View Single Post

quickNir's Avatar


quickNir
03.04.2013 , 12:45 PM | #102
First off, to anybody reading through this thread who doesn't have a strong background in probability and statistics, please do not assume anything written in this thread is correct. Some (a minority) of the people posting here know what they're talking about (like for instance the post just above mine), but there's a lot of junk here. So your best bet is really not to trust anything but read about this stuff somewhere else if it interests you.

The testing technique in the original post is legitimate. I've seen tons of posts claiming that the sample size just isn't large enough, without actually responding to the numbers the OP put up. Most of those posts are simply incorrect. There is no fundamental sample size that you need. To find a discrepancy between a claimed hypothesis and reality, the size of the sample required depends on the size of the discrepancy and how certain you want to be. Sometimes 100 samples is enough.

Suppose I have a coin that comes up heads 100% of the time. How long will it take you to determine my coin is rigged? Not very long. After it comes up heads even just 20 times in a row, you will be very suspicious. After 50 times it's virtually a certainty. If, on the other hand, I have a coin that comes up heads 51% of the time, it will take a very large number of samples to prove anything.

To work out what these sample sizes are, there is no alternative except to crunch the numbers, which the original poster did. You start with the hypothesis that 20% is the probability of RE. You do the experiment. You see how likely it is that you would get the outcome you got or one more extreme, if the probability really were 20%. If this probability is low, you justify discarding the hypothesis that 20% is the true probability.

Here is what (in my opinion) is missing from this discussion: Bayesian statistics. Some of the posters are correct in not criticizing the original methodology, but saying that it simply doesn't support the conclusions adequately. Why not? It seems like the confidence interval is pretty convincing. The reason is that 20% isn't just another number. It's the number given to us by the game. Since it's really easy to generate heads randomly (pseudo-randomly, technically) at a 20% level, I tend to suspect that Bioware did not screw this up. In other words I have prior beliefs about the likelihood that 20% is the RE rate, as opposed to other values.

Suppose I flip a coin I find on the street 100 times. I get 75 heads. This is a wildly improbably result for a fair coin. Yet, I will not conclude that the coin I found on the street is unfair. Why? Because if you find a random coin on the street, it is many many many times more likely to be fair than unfair (note that when I say fair, I mean within a small tolerance of 50%, as real coins are). When you work out the math, it results in the final conclusion still being that the coin is likely fair. Because it is more likely that I found a fair coin and had an unusual sequence of flips, then that I found an unfair coin and had a usual sequence of flips.

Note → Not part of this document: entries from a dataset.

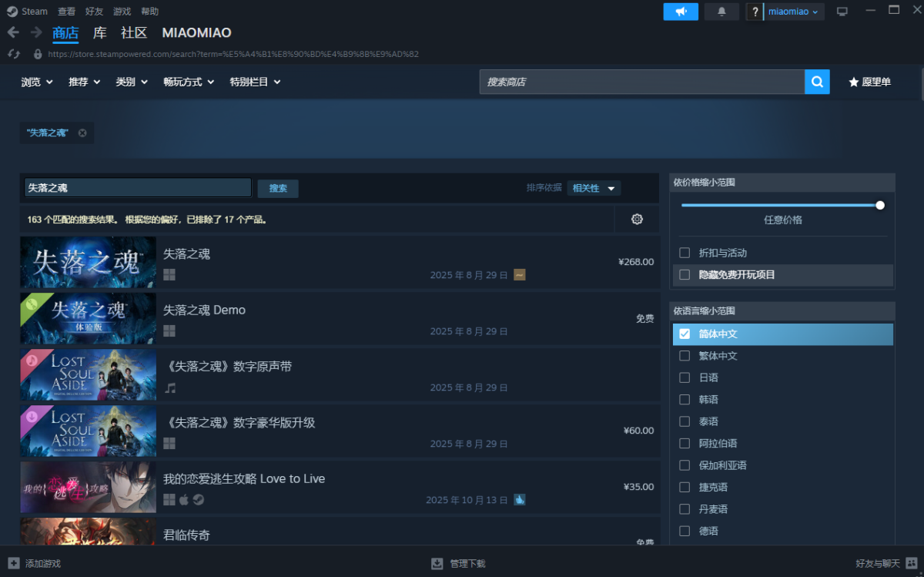The width and height of the screenshot is (924, 577).
Task: Click the Windows icon under 失落之魂
Action: pos(169,274)
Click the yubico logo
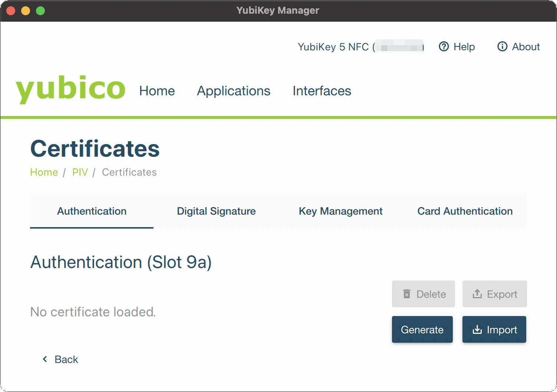This screenshot has width=557, height=392. click(x=70, y=89)
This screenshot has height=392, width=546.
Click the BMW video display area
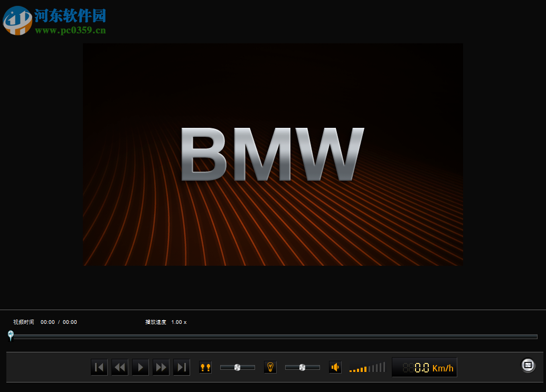coord(272,154)
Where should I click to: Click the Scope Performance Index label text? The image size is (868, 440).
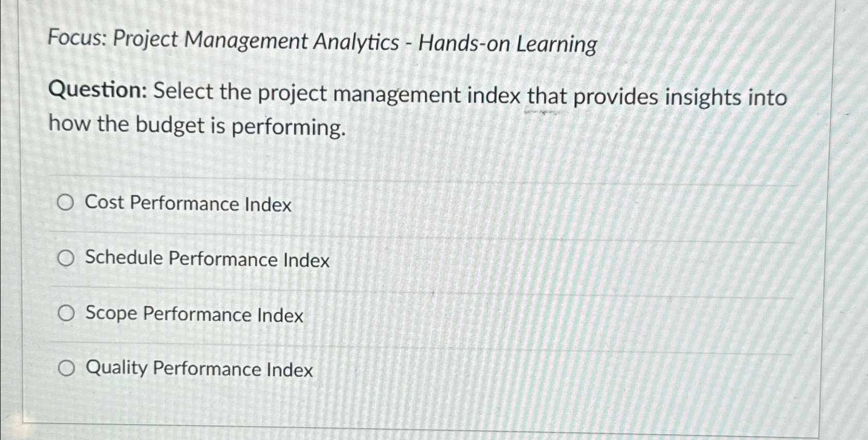(x=193, y=315)
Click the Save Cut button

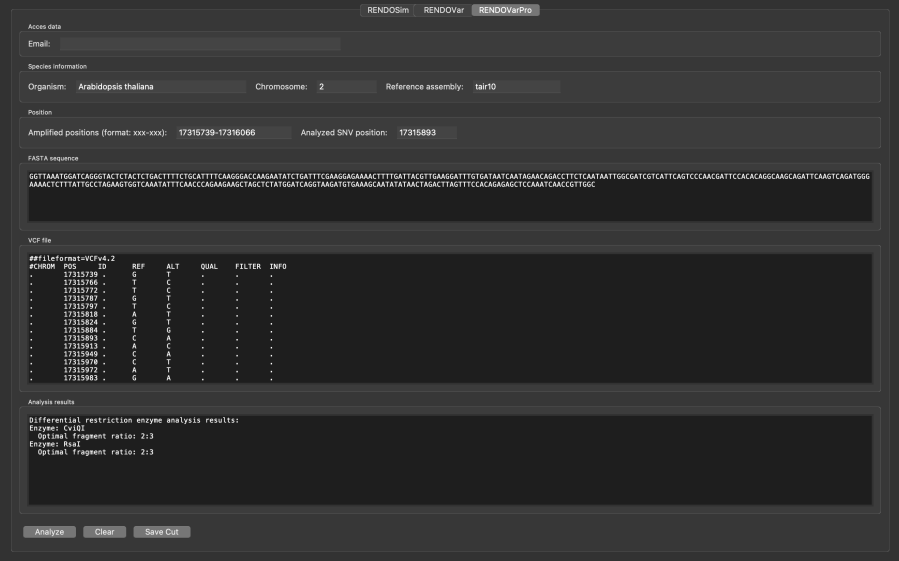[161, 532]
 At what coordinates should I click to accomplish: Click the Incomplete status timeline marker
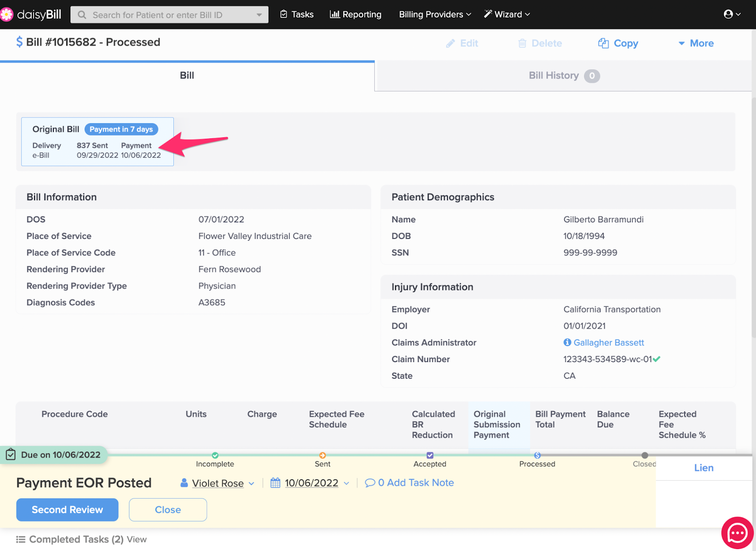click(215, 455)
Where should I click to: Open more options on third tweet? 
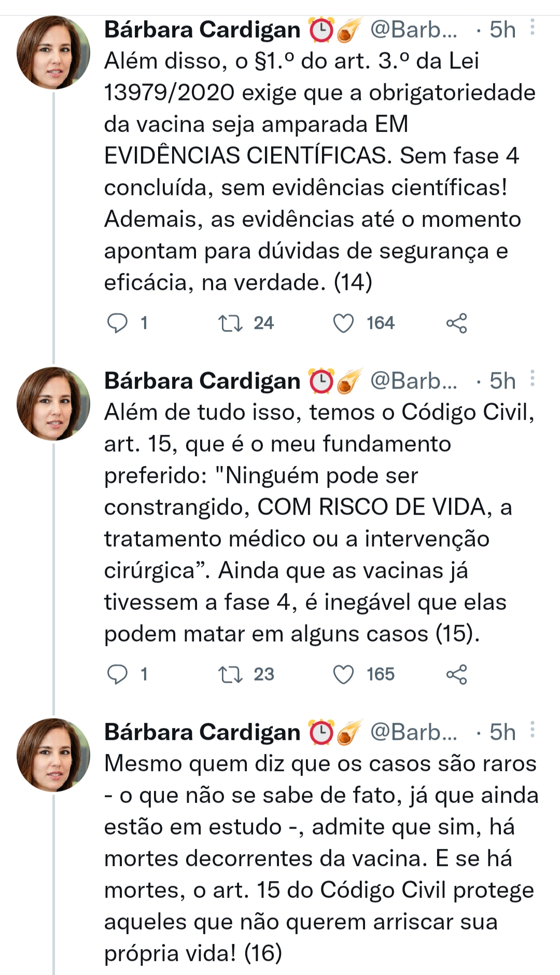click(533, 731)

The same applies here. The evidence would be convincing if there was nothing special about 20%. But I have pretty strong prior beliefs about Bioware programmers being able to do something so simple correctly. In other words, despite the evidence, I think it is more likely that Bioware got this right and that your test was a fluke, then that Bioware screwed this up and your test is representative. So I will require much, much stronger evidence before I believe that 20% is not the true rate.